It is helpful, however, to differentiate between the basically historical “epics” (Joan of Arc, Madoc, and Roderick) and the mythological “epics” (Thalaba and Kehama)—a distinction which Southey himself suggested. The historical poems are much closer to the epic tradition. Out of possible deference to Milton, whose Paradise Lost Southey considered the greatest poem in English (Letters, pp. 139, 238), he wrote all three in blank verse. But while acknowledging that regular blank verse is the “noblest measure … of which our admirable language is capable,” he thought an irregular free verse form more appropriate for Thalaba “because it suits the varied subject; it is the Arabesque ornament of an Arabian tale” (Preface, 4th ed., PW, IV, xv). The reason for introducing rhymes in Kehama is equally relative to the subject: while the spirit of the poem remained oriental, the rhymes served to control the sentiments and make them more available to an audience almost totally unfamiliar with Indian mythology, a mythology, which, as Southey explained in the Preface to that poem, “would appear monstrous if its deformities were not kept out of sight” (PW, VII, xvi-xvii).

The subjects of the historical epics are also very close to the European tradition, especially that of Lucan's Pharsalia and, more recently, Glover's Leonidas: they all deal with the theme of national unity and recount the struggles of a people rising to oppose some form of tyranny. Since they were all based upon actual events, Southey had less control over the structure of the narrative. In each poem he emphasized the authenticity of these historical examples of his moral creed by tampering as little as possible with chronology and validating each episode with voluminous notes. Each of these epics also deals with the confrontation in war of a recognizably European and “civilized” system of religion with an exotic and threatening alien belief: natural religion versus the corrupt French church, Welsh Christianity versus Aztec paganism, and Spanish Catholicism versus Moorish Mohammedanism.

_WHAT TO DO_
A) Could you echo the passage on Southey's epics, everything from "The subjects of" down to "versus Moorish Mohammedanism."?
B) How would you put this sentence from the passage on Southey's epics into Spanish: "The historical poems are much closer to the epic tradition."
C) Would you go on with the passage on Southey's epics from its final sentence?
The listing that follows the passage on Southey's epics comes from a different source.

_DATASET CONTENT_
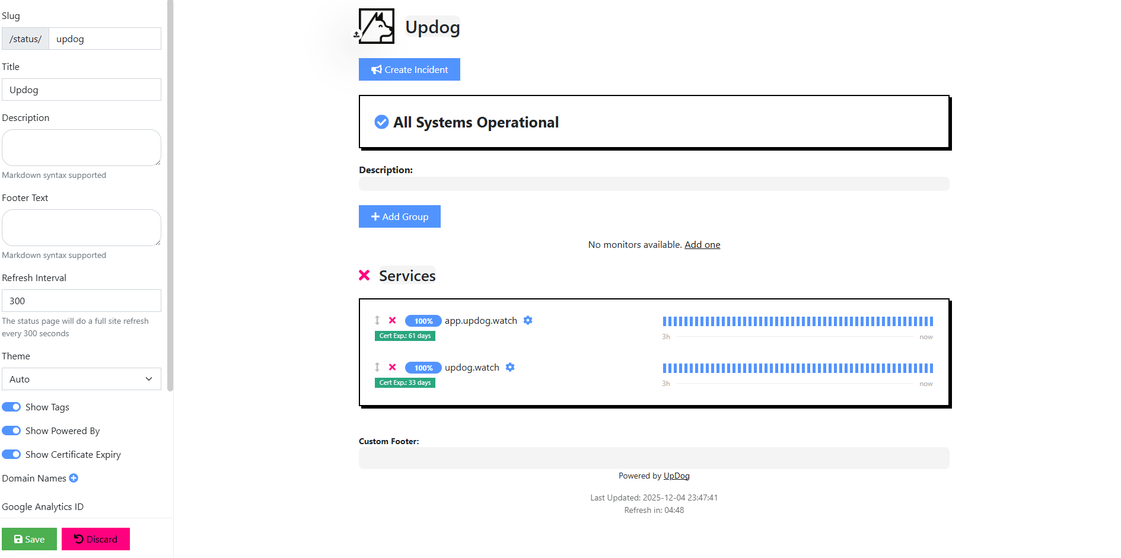1121x558 pixels.
Task: Open settings gear for app.updog.watch monitor
Action: [528, 320]
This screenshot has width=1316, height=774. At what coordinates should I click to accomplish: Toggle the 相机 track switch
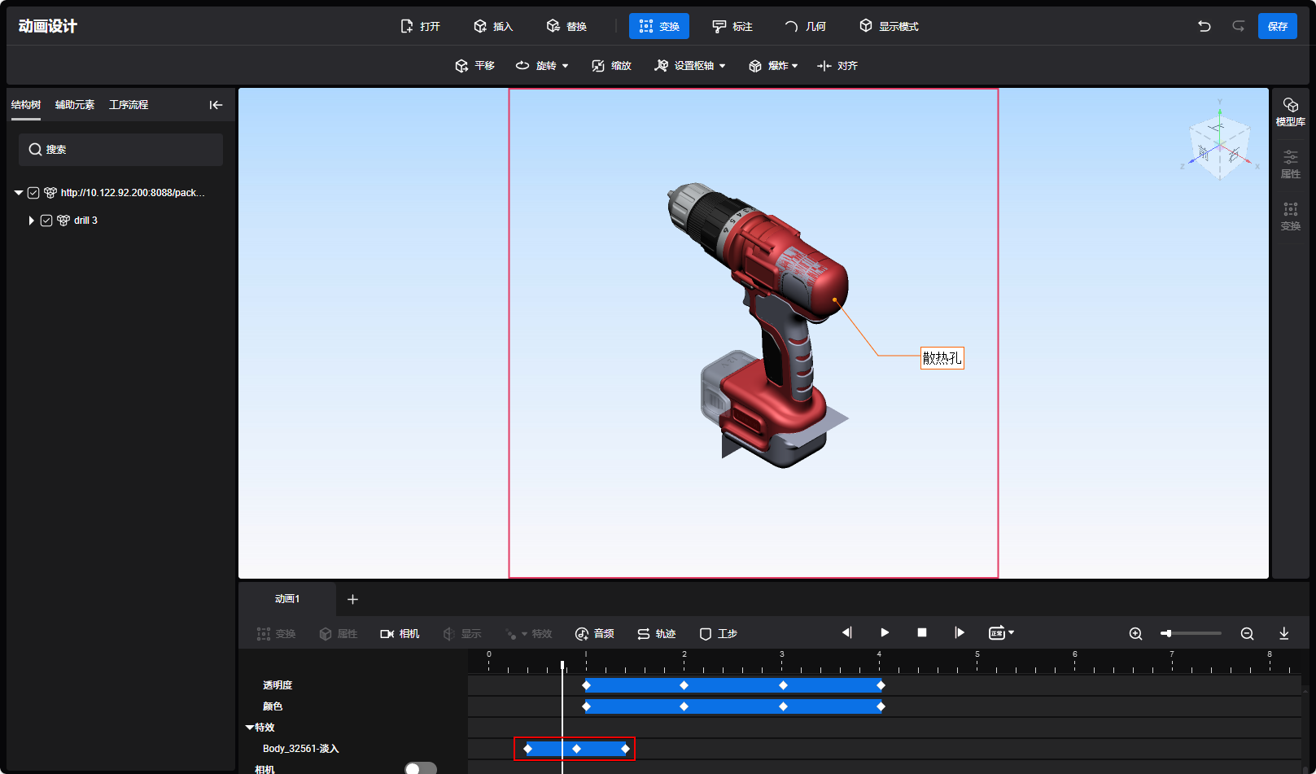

_TASK-BY-TASK OUTPUTS_
A)
The subjects of the historical epics are also very close to the European tradition, especially that of Lucan's Pharsalia and, more recently, Glover's Leonidas: they all deal with the theme of national unity and recount the struggles of a people rising to oppose some form of tyranny. Since they were all based upon actual events, Southey had less control over the structure of the narrative. In each poem he emphasized the authenticity of these historical examples of his moral creed by tampering as little as possible with chronology and validating each episode with voluminous notes. Each of these epics also deals with the confrontation in war of a recognizably European and “civilized” system of religion with an exotic and threatening alien belief: natural religion versus the corrupt French church, Welsh Christianity versus Aztec paganism, and Spanish Catholicism versus Moorish Mohammedanism.

B) Los poemas históricos están mucho más cerca de la tradición épica.

C)
The mythological epics, on the other hand, deal exclusively with the purification from within of single religious systems, and, because they are more imaginative in subject matter, the action is subject to more thematic control. While the values in each are more English than Mohammedan or Hindu, in giving these moral struggles such backgrounds, Southey reflected and advanced the late eighteenth-century interest in non-classical mythologies. Behind him were the poems of Gray, Mason's studies of British and Saxon mythology, and Sayer's Dramatic Sketches (which, Southey confessed, was “the first book I was ever master of money enough to order at a country bookseller's” [Haller, p. 78]). Generally this interest was due to the renewed respect for the imagination. English deism and common sense theology attempted to explain away the mysteries of life by devaluating the imaginative faculties and making religion “reasonable.” Poets began to look to un-Christian and un-classical religious fables to find analogues of their private faith in intuitive morality. Southey's motives were perhaps overly didactic. While it is very significant that he felt that in order to give total validity to his moral scheme he had to show how fable as well as history, the imaginative as well as the real, supported his beliefs, he failed to render these alien myths intrinsically vital and meaningful. So while he made unorthodox excursions into various styles and systems of belief, the vision he wished each to portray remained the same, narrow and severe.

Given his antagonism to mere imitation of epic ornaments, his relativistic use of style (concerned almost more with geography than established rules), and his uninspired experimentation with alien machineries, it is necessary to focus upon the structural properties of each poem—for it is here that the true “epic” nature of these narratives is displayed and advanced.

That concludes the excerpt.